» Entries shown
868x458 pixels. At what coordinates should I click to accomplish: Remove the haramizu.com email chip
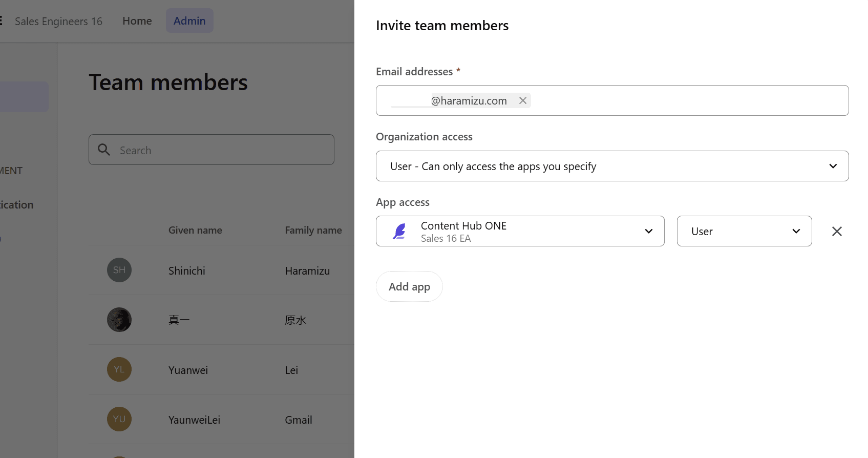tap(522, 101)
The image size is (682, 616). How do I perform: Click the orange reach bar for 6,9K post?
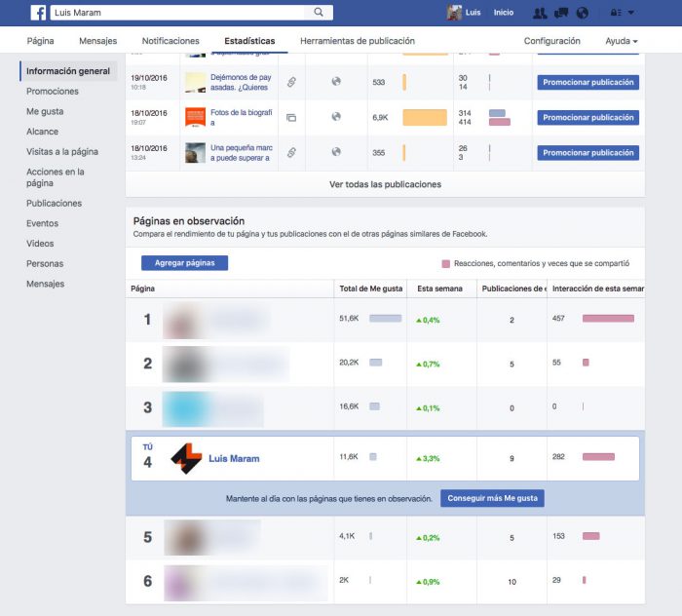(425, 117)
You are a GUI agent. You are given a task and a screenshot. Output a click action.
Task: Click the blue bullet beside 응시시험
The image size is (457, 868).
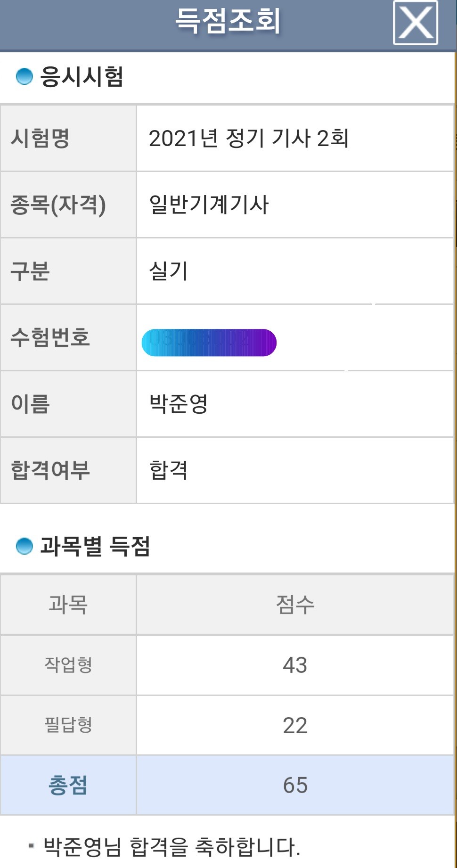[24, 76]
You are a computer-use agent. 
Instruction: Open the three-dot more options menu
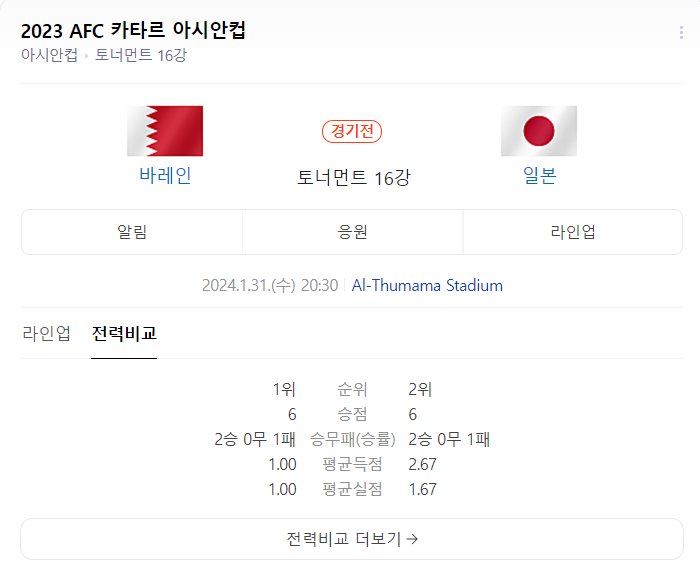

» Assigned task
Every line that includes "agent" must be copied from the material above.

» Solved exercise
You are a GUI agent. You are given a task and a screenshot. Output a click action.
You are a computer-use agent. 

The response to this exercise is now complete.